=== The records ===

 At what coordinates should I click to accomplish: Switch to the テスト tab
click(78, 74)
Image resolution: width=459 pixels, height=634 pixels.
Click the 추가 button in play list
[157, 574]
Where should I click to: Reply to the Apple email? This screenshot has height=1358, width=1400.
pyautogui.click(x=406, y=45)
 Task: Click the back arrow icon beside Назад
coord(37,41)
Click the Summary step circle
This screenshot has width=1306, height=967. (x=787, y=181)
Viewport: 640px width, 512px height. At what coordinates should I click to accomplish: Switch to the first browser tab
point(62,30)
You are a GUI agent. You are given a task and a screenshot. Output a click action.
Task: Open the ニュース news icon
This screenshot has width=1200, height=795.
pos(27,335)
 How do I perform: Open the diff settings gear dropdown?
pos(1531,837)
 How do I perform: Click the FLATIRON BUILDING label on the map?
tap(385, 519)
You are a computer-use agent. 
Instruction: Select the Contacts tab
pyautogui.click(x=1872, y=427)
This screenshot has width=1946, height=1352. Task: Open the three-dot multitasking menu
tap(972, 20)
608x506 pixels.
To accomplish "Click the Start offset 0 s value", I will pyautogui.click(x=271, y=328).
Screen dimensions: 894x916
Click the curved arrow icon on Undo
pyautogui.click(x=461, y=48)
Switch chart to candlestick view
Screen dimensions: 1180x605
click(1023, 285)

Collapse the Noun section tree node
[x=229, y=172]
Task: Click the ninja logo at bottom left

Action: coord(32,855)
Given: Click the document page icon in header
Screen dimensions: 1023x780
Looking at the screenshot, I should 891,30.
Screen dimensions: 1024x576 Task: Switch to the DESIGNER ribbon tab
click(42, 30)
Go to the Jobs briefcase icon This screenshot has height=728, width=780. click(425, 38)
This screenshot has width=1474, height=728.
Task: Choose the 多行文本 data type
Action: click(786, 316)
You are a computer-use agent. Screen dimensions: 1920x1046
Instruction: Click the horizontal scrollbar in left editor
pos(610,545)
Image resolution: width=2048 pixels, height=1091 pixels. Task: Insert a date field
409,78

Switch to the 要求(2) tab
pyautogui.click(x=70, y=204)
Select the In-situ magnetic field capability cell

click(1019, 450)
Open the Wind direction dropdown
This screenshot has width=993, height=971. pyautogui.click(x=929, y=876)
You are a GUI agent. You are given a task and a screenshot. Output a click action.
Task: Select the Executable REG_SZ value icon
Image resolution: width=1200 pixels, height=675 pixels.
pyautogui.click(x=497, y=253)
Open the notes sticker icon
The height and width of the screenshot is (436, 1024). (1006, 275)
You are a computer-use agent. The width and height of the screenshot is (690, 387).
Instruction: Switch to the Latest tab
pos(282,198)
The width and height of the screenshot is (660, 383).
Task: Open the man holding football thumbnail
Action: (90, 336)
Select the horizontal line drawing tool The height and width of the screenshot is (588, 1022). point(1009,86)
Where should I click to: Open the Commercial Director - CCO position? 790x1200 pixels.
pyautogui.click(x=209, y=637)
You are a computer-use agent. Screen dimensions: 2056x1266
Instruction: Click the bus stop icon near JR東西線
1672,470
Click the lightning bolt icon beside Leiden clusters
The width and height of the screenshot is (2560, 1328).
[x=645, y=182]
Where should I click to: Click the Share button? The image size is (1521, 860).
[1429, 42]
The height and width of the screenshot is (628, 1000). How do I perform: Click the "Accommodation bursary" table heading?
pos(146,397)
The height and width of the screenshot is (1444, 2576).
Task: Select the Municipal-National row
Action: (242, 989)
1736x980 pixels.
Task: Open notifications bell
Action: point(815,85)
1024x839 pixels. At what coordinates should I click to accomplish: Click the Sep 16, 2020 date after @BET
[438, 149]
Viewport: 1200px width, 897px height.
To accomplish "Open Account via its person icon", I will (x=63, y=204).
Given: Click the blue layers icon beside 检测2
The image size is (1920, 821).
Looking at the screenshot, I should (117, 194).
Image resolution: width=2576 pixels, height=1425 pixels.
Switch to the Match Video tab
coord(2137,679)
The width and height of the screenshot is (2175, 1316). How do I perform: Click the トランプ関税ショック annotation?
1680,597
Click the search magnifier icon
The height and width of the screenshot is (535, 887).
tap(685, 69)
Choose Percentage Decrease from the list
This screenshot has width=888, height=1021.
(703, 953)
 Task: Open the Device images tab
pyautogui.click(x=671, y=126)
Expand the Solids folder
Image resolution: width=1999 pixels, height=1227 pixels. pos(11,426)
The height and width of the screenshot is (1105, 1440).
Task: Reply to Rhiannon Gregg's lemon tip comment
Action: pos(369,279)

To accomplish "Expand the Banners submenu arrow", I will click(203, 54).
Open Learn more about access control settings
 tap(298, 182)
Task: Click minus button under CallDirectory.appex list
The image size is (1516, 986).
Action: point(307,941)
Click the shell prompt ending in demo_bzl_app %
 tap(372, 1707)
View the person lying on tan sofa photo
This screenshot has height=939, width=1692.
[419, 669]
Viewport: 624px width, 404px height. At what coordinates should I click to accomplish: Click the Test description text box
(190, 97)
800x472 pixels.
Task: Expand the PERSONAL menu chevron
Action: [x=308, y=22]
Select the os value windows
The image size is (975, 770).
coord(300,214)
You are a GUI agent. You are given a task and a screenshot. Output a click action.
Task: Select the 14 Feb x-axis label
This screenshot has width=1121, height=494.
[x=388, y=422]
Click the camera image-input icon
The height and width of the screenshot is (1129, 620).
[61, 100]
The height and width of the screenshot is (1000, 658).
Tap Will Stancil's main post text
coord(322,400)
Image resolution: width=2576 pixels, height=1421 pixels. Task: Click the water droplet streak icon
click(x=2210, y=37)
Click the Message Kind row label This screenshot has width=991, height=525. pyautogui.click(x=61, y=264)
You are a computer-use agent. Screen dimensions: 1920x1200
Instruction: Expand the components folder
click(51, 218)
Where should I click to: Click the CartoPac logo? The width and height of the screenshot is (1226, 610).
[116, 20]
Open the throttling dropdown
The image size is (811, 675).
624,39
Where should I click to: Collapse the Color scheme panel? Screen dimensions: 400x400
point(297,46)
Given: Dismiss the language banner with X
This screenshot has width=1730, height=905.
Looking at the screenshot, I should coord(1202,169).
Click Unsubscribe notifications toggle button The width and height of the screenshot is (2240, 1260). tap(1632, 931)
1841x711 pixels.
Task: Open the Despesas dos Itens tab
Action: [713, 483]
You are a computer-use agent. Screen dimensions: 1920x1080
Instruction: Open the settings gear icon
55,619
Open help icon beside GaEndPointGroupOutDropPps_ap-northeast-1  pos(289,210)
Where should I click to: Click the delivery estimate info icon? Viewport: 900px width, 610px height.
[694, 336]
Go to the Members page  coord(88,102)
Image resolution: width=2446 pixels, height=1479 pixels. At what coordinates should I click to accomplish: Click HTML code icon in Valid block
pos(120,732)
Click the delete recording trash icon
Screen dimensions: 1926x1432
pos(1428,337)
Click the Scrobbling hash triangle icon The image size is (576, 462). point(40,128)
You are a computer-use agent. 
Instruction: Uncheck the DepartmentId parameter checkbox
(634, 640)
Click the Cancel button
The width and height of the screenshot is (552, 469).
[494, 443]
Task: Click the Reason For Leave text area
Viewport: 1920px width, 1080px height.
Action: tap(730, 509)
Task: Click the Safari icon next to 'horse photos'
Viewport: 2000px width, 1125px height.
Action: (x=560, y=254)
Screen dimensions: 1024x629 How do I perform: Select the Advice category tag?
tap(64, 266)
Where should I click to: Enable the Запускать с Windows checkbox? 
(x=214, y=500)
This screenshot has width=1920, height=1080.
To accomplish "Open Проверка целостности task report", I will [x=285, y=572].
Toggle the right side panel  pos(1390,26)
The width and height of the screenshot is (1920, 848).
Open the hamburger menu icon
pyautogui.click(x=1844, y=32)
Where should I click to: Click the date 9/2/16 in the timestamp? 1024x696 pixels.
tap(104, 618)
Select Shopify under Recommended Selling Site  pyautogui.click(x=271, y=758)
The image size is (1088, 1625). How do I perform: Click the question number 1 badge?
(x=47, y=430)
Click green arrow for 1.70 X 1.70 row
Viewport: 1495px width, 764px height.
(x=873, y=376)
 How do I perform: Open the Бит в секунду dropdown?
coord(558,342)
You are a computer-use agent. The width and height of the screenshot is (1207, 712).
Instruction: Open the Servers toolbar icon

===

* Problem to work on *
Find every line in the material above that contains the string "Reply" and copy each of those lines in full.

* Response to this task *
Where should I click to: Reply to the Apple email? This screenshot has height=1358, width=1400.
Task: Reply to Rhiannon Gregg's lemon tip comment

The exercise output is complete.